Et si cette année, vous preniez la résolution de passer un peu moins de temps à surfer sur le Net au profit d’un bon bouquin à l’ancienne ? Histoire de déconnecter un peu, il n’y a rien de plus grisant que de plonger son nez dans un roman passionnant. En manque d’inspiration ? Voici trois auteurs qui méritent le détour.
« Best-seller » de Reda Dalil
Après avoir reçu le Prix de la Mamounia 2014 pour son premier roman à succès « Le Job », l’écrivain marocain récidive avec « Best-Seller » (éditions Le Fennec) et reçoit en 2016 la mention spéciale du jury dans le cadre de la quatrième édition du Prix de la littérature arabe. Le jeune auteur signe là une superbe autofiction qui sort des sentiers battus. On y retrouve des problématiques sociales, morales et existentielles, liées à la corruption, la superficialité de la classe bourgeoise ou encore le déclin du livre au Maroc. Avec une plume simple mais non moins accrocheuse, il nous transporte à travers le monde, nous gratifiant sans cesse de détails et de descriptions. Le tout dans un ton léger, tranchant et élaboré. La thématique centrale tourne autour du syndrome de la page blanche, inspirée de son propre vécu. Son personnage central, Bachir Bachir, est un écrivain soumis aux nombreuses contraintes de l’écriture. En totale déchéance, il n’arrive pas à écrire une ligne alors que son éditeur le met sous pression. Pour couronner le tout, il est exhorté à répondre aux besoins financiers exorbitants de son ex-femme Fedwa. Endetté jusqu'au cou, dépressif, il n'aura d'autre choix pour s'en sortir que d'écrire un roman à succès. Comment va-t-il renaître des ses cendres et sortir de ce cercle vicieux? Mélangeant autodérision et satire, comme à son habitude, Dalil a l’art de nous bluffer et de nous mettre en haleine.

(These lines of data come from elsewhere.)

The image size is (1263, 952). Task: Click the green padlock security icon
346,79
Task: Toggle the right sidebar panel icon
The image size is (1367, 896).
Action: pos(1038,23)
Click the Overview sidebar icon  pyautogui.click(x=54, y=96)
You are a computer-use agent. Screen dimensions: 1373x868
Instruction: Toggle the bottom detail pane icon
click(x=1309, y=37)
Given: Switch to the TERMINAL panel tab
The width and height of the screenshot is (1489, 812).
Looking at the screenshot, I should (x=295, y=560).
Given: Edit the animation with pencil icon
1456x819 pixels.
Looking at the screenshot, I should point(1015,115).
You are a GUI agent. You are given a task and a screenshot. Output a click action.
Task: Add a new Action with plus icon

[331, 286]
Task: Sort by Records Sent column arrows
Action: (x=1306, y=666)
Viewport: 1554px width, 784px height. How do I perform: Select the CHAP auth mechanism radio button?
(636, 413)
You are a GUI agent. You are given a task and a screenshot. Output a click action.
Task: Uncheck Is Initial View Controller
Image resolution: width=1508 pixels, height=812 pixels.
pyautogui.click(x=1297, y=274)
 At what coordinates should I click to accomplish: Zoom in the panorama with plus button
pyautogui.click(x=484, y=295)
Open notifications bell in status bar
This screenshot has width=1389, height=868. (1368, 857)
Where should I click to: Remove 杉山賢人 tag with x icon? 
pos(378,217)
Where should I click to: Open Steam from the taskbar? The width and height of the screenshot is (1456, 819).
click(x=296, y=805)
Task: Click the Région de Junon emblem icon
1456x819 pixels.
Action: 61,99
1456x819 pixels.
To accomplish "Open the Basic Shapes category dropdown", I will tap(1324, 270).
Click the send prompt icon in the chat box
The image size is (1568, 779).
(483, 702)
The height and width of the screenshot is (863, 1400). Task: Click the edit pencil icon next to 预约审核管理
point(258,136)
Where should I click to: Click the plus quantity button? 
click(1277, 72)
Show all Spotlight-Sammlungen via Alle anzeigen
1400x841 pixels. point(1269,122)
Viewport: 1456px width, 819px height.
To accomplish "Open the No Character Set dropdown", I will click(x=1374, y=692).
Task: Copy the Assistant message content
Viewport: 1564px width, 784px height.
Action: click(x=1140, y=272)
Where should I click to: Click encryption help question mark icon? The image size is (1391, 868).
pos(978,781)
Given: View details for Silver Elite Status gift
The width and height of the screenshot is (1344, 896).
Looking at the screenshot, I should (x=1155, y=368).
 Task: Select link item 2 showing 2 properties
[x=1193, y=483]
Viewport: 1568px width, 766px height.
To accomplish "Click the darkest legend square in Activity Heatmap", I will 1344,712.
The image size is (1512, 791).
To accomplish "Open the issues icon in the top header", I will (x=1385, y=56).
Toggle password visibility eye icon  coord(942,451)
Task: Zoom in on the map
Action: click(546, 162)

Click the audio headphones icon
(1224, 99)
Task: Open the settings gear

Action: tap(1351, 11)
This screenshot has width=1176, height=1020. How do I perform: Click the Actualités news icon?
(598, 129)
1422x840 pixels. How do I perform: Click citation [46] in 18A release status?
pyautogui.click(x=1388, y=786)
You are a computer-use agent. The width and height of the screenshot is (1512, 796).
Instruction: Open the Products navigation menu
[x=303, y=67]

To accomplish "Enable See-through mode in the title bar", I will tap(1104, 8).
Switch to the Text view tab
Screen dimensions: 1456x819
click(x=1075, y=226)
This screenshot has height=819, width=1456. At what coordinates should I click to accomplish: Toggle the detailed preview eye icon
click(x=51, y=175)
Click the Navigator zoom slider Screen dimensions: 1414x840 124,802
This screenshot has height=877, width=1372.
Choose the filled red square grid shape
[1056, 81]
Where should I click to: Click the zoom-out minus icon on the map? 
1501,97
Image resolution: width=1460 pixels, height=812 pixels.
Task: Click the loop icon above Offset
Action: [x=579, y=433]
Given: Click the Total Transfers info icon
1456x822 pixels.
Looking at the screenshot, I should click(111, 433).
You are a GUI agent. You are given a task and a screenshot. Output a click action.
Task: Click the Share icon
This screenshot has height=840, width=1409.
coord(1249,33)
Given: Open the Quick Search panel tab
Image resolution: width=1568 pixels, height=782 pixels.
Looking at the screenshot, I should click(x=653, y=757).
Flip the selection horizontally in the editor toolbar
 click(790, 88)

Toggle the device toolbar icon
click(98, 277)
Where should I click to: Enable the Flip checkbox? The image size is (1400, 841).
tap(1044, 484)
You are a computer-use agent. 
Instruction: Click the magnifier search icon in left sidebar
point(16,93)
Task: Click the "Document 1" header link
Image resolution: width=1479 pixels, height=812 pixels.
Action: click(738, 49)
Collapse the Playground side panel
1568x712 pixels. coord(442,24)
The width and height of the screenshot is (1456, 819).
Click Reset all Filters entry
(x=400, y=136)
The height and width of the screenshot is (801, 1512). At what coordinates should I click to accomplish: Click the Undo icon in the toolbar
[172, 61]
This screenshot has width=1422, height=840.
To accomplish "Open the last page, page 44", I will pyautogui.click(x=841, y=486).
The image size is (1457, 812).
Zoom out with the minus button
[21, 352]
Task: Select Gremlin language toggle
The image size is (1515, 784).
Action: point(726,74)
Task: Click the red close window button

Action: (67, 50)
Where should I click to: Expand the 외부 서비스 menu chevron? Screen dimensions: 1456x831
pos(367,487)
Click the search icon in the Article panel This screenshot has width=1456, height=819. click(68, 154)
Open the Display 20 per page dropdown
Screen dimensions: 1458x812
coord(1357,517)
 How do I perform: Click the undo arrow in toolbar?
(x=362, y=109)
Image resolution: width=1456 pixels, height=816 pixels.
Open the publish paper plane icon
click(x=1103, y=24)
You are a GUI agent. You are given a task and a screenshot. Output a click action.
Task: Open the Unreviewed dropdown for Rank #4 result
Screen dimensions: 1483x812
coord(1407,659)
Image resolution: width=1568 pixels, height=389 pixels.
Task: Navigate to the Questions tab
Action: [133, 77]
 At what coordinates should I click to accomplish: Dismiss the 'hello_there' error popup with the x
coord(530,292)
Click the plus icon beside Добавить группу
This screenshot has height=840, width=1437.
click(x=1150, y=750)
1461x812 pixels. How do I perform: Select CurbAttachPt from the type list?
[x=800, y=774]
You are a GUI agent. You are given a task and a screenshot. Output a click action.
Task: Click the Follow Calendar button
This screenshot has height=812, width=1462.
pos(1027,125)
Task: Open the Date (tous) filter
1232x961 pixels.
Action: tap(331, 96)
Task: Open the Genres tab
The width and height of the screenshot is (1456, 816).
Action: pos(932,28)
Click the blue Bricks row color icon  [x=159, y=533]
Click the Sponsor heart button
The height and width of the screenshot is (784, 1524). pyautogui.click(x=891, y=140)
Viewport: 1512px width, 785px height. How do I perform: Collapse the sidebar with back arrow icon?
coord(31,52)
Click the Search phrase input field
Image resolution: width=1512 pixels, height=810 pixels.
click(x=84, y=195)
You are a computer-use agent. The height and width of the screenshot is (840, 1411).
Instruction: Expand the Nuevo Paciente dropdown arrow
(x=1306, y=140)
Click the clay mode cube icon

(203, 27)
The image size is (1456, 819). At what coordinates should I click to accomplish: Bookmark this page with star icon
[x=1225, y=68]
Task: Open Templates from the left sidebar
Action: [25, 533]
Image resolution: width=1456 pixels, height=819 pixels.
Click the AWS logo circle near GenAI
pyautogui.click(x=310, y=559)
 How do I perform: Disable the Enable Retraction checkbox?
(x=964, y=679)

« Nos plus beaux jours » de Moha Souag
Conteur contemporain au regard humaniste et incisif, Moha Souag a sorti un 6ème roman empli de profondeur et de sincérité. « Nos plus beaux jours » (Editions du Sirocco) fait office d’hommage aux femmes passionnées et courageuses qui ont traversé avec ténacité les épreuves de la vie. Le livre raconte l’histoire des vies croisées de deux femmes de caractère, libres et vibrantes de désir : Mouna, une chorégraphe moderne et audacieuse qui transmet son art de la danse à la jeunesse, et Haja Halouma, fan inconsidérée de Abdelhalim Hafez, mariée contre son gré et maltraitée par son époux. Ces deux supers-héroïnes décalées nous entraînent vers un voyage émotionnel où éclose la dualité entre la beauté d’une culture ancestrale et les valeurs d’ouverture que porte la modernité. A travers ces portraits féminins émouvants, de nombreuses interrogations émergent dans le roman, portées sur les injustices sociales mais également la réalité de l’art et de la culture dans le Royaume. A travers l’image de la danse, c’est aussi un hommage profond à la liberté et à l’énergie libératrice des corps. Moha Souag nous livre ici un bref récit mû par un élan lyrique, tout en émotion sincère, comme une danse qui fait exulter le sens retrouvé de la liberté…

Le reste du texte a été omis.